It looks like a case of garbage in, garbage out. Here are a few clues on how to see what you've got in your data. repr()
and unicodedata.name()
are your friends.
>>> s = ' mwen bezwen \xc3\xa3 \xc2\xa8 d medikal '
>>> print repr(s.decode('utf8'))
u' mwen bezwen \xe3 \xa8 d medikal '
>>> import unicodedata
>>> unicodedata.name(u'\xe3')
'LATIN SMALL LETTER A WITH TILDE'
>>> unicodedata.name(u'\xa8')
'DIAERESIS'
>>>
Update:
If (as A. N. Other implies) you are letting the package choose the output language at random, and you suspect its choice is e.g. Korean (a) tell us (b) try to decode the output using a codec that's relevant to that language .... here are not only Korean but also two each of Chinese, Japanese, and Russian:
>>> s = ' mwen bezwen \xc3\xa3 \xc2\xa8 d medikal '
>>> for enc in 'euc-kr big5 gb2312 shift-jis euc-jp cp1251 koi8-r'.split():
print enc, s.decode(enc)
euc-kr mwen bezwen 찾 짢 d medikal
big5 mwen bezwen 瓊 穡 d medikal
gb2312 mwen bezwen 茫 篓 d medikal
shift-jis mwen bezwen テ」 ツィ d medikal
euc-jp mwen bezwen 達 即 d medikal
cp1251 mwen bezwen ГЈ ВЁ d medikal
koi8-r mwen bezwen цё б╗ d medikal
>>>
None very plausible, really, especially the koi8-r. Further suggestions: Inspect the documentation of the package you interfacing with (URL please!) ... what does it say about encoding? Between which two languages are you trying it? Does "mwen bezwen" make any sense in the expected output language? Try a much larger sample of text -- does chardet still indicate UTF-8? Does any of the larger output make sense in the expected output language? Try it translating English to another language that uses only ASCII -- do you get meaningful ASCII output? Do you care to divulge your Python code and your swig interface code?
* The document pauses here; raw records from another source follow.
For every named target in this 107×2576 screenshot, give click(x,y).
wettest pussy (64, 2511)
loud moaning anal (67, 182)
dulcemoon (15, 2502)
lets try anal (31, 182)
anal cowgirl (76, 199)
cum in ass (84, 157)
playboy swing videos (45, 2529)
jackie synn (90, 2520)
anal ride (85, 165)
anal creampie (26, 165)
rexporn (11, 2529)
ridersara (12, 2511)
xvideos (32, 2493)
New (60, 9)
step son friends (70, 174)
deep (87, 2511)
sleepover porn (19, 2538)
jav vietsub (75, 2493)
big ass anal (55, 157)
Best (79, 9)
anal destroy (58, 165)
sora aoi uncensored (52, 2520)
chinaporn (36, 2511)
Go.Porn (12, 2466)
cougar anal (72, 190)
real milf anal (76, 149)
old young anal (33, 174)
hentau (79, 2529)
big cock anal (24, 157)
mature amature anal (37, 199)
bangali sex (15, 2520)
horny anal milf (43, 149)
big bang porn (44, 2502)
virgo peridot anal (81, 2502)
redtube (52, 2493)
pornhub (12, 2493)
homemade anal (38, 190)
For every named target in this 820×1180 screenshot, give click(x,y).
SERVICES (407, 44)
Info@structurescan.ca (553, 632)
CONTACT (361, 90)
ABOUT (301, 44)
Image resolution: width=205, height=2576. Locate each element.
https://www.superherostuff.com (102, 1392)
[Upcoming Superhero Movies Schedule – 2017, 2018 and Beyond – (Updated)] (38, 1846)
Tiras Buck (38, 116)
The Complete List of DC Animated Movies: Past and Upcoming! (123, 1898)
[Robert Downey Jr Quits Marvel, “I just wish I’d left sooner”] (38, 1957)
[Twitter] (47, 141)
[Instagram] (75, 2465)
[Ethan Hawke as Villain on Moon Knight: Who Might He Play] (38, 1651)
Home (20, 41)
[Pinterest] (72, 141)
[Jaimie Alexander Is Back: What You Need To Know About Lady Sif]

update 2 The information flow is interesting: "a string processing app" -> "a statistical language translation system" -> "a machine translation system (opensource/freesoftware) to help out in haiti (crisiscommons.org)"
Please try to replace "unknown" by the facts in the following:
Input language: English (guess)
Output language: Haitian Creole
Operating system: linux
Python version: unknown
C++ package name: unknown
C++ package URL: unknown
C++ package output encoding: unknown
Test 1 input: unknown
Test 1 expected output: unknown
Test 1 actual output (utf8): ' mwen bezwen \xc3\xa3 \xc2\xa8 d medikal '
[Are all of those internal spaces really in the string?]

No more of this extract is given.